WHAT YOU HAVE TO DO: Please render the records from the line containing "The width and height of the screenshot is (920, 732)." through the line containing "Action: coord(61,7)", inclusive, as a Markdown table with the columns n and Line, giving each row a number and leaving out blank lines.

[Records for locating displayed items]
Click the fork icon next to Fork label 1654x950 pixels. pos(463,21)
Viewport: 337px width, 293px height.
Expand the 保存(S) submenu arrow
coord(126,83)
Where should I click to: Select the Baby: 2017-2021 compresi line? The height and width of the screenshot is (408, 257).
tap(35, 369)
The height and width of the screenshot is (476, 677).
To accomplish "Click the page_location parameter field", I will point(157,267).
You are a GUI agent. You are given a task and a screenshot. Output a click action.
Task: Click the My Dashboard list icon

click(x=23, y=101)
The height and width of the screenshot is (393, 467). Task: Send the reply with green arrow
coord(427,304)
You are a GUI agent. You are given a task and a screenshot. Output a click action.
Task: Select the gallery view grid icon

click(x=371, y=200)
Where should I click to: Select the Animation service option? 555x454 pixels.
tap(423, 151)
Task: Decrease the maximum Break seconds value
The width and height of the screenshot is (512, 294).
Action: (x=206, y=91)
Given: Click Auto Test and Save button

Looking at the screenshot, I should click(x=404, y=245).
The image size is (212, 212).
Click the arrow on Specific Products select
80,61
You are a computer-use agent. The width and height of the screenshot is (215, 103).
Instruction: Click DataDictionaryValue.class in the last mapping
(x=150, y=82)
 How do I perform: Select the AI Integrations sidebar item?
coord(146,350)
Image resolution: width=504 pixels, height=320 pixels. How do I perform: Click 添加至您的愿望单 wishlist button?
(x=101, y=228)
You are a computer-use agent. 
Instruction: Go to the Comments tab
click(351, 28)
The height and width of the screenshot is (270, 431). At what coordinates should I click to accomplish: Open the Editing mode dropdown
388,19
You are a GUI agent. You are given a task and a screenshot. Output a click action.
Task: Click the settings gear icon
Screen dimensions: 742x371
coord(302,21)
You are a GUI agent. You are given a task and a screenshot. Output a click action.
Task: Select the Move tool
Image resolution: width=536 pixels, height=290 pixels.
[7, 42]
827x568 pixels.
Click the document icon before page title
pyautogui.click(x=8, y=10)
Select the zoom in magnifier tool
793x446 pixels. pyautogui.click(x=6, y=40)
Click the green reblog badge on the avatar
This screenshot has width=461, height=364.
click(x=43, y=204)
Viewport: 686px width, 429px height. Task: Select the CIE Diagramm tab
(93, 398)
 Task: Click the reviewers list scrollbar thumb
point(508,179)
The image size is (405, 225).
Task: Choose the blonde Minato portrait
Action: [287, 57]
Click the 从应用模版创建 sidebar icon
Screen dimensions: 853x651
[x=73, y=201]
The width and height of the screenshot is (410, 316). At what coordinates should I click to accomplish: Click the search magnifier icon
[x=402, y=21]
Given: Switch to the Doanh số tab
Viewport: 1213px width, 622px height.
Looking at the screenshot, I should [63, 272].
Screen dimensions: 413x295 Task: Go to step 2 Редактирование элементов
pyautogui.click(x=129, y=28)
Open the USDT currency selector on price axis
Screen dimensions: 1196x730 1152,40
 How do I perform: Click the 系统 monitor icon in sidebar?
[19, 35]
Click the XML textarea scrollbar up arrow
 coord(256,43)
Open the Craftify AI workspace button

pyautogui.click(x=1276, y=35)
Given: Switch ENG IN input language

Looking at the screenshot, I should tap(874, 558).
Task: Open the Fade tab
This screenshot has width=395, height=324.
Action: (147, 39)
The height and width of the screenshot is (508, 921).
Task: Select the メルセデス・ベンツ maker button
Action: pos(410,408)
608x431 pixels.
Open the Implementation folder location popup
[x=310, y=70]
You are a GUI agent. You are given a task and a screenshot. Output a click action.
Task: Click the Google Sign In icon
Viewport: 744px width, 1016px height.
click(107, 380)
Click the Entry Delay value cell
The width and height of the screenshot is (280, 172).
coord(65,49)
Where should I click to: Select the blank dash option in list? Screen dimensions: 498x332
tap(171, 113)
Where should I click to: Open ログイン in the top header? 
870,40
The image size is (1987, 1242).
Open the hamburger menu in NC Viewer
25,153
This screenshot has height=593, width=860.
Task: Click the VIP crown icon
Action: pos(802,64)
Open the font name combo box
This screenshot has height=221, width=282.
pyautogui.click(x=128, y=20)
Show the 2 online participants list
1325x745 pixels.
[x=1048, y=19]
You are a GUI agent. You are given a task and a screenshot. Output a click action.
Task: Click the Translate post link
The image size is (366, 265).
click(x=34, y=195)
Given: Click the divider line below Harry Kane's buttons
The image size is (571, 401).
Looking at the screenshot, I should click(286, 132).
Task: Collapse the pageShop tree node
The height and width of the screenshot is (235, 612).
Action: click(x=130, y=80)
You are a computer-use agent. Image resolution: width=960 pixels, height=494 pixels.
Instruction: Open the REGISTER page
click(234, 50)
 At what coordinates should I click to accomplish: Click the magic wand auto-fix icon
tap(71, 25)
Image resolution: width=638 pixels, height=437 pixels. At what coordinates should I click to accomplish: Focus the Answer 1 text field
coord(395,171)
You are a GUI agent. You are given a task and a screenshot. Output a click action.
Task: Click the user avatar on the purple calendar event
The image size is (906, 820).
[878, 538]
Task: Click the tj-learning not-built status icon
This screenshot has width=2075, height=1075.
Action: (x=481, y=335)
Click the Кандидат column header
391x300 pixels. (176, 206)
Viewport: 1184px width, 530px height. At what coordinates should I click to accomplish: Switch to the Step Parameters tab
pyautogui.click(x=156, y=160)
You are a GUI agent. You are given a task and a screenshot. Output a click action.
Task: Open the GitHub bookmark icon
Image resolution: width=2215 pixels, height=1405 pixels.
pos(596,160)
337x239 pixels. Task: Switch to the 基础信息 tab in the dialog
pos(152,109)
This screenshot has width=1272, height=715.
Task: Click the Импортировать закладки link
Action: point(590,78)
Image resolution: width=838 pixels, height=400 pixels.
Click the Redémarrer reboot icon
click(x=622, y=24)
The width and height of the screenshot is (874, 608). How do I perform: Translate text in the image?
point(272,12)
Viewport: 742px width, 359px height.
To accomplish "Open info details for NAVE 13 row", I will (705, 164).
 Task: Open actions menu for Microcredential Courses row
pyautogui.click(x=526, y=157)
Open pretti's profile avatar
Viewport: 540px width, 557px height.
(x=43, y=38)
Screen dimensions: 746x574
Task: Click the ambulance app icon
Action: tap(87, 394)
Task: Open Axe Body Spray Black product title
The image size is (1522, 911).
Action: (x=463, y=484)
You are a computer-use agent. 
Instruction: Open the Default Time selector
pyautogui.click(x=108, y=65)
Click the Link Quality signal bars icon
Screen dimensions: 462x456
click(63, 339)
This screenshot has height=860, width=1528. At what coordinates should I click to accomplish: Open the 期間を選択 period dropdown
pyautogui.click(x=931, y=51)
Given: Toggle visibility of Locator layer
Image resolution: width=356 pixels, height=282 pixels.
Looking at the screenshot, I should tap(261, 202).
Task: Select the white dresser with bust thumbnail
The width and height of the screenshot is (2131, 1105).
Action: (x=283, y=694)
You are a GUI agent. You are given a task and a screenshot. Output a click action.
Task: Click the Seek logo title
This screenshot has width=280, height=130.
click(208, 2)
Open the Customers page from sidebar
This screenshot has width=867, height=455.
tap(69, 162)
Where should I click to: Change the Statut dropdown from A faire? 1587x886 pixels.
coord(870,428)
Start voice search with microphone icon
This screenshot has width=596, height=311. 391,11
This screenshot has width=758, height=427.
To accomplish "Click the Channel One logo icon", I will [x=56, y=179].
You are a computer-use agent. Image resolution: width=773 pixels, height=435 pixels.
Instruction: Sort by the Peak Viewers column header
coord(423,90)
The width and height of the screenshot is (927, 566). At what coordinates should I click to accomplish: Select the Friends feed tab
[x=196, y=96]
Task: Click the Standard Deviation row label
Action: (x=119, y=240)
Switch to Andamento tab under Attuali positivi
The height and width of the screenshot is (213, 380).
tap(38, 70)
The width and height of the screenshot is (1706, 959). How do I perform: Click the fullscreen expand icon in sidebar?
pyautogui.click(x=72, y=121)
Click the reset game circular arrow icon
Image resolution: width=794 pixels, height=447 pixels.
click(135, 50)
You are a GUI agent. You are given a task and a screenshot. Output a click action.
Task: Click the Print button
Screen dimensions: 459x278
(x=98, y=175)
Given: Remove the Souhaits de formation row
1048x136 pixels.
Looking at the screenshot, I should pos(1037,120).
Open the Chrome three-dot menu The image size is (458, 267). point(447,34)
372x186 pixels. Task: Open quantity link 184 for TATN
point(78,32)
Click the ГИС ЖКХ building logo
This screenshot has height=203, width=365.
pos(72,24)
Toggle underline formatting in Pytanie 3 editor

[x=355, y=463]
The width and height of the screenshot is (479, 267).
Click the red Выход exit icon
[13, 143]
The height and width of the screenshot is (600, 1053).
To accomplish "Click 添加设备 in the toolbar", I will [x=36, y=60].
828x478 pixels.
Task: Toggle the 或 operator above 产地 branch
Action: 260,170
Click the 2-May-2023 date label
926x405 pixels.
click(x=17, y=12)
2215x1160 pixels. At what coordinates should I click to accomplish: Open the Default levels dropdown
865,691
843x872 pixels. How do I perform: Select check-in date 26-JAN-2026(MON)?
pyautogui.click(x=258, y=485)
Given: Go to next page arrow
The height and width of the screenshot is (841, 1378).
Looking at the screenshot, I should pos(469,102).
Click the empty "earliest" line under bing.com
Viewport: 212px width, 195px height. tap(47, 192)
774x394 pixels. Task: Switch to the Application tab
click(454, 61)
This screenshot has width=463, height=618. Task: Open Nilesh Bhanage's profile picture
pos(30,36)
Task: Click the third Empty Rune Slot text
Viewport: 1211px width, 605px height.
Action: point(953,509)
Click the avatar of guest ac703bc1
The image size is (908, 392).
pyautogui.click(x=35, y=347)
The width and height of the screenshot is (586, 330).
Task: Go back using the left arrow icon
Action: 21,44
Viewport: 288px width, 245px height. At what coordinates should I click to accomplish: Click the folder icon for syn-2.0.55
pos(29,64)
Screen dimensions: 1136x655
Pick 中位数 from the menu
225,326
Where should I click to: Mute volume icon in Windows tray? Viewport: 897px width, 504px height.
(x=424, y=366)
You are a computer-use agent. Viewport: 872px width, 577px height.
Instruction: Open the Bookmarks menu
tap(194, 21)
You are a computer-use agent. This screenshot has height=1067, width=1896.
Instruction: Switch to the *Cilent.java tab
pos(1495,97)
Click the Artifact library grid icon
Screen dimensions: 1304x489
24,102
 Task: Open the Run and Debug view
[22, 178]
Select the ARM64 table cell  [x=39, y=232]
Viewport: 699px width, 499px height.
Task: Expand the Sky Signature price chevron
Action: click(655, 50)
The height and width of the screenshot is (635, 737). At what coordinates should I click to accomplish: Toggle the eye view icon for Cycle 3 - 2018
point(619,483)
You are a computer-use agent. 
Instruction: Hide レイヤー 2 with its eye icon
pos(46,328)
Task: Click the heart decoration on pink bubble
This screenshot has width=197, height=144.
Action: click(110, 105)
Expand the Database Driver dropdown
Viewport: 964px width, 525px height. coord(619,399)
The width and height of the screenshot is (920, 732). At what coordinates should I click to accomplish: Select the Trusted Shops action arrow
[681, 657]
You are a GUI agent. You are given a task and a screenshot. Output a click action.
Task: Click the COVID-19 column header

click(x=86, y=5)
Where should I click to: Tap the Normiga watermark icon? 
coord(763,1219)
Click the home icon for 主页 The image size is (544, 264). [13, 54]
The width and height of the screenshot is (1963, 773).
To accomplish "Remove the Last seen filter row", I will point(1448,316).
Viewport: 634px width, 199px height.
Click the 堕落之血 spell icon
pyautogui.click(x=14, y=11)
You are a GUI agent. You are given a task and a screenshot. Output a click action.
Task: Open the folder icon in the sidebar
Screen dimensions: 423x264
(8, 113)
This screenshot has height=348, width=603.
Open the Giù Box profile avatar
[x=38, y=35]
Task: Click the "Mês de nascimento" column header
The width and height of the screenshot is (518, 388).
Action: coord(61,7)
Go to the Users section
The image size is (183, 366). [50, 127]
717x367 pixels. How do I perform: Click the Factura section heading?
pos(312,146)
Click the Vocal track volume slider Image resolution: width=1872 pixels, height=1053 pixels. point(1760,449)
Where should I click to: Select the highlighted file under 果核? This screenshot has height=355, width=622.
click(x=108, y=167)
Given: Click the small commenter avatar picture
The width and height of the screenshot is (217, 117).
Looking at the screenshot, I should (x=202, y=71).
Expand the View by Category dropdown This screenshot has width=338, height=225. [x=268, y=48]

SOLUTION FOR THIS TASK:
| n | Line |
|---|---|
| 1 | The width and height of the screenshot is (920, 732). At what coordinates should I click to accomplish: Select the Trusted Shops action arrow |
| 2 | [681, 657] |
| 3 | You are a GUI agent. You are given a task and a screenshot. Output a click action. |
| 4 | Task: Click the COVID-19 column header |
| 5 | click(x=86, y=5) |
| 6 | Where should I click to: Tap the Normiga watermark icon?  |
| 7 | coord(763,1219) |
| 8 | Click the home icon for 主页 The image size is (544, 264). [13, 54] |
| 9 | The width and height of the screenshot is (1963, 773). |
| 10 | To accomplish "Remove the Last seen filter row", I will point(1448,316). |
| 11 | Viewport: 634px width, 199px height. |
| 12 | Click the 堕落之血 spell icon |
| 13 | pyautogui.click(x=14, y=11) |
| 14 | You are a GUI agent. You are given a task and a screenshot. Output a click action. |
| 15 | Task: Open the folder icon in the sidebar |
| 16 | Screen dimensions: 423x264 |
| 17 | (8, 113) |
| 18 | This screenshot has height=348, width=603. |
| 19 | Open the Giù Box profile avatar |
| 20 | [x=38, y=35] |
| 21 | Task: Click the "Mês de nascimento" column header |
| 22 | The width and height of the screenshot is (518, 388). |
| 23 | Action: coord(61,7) |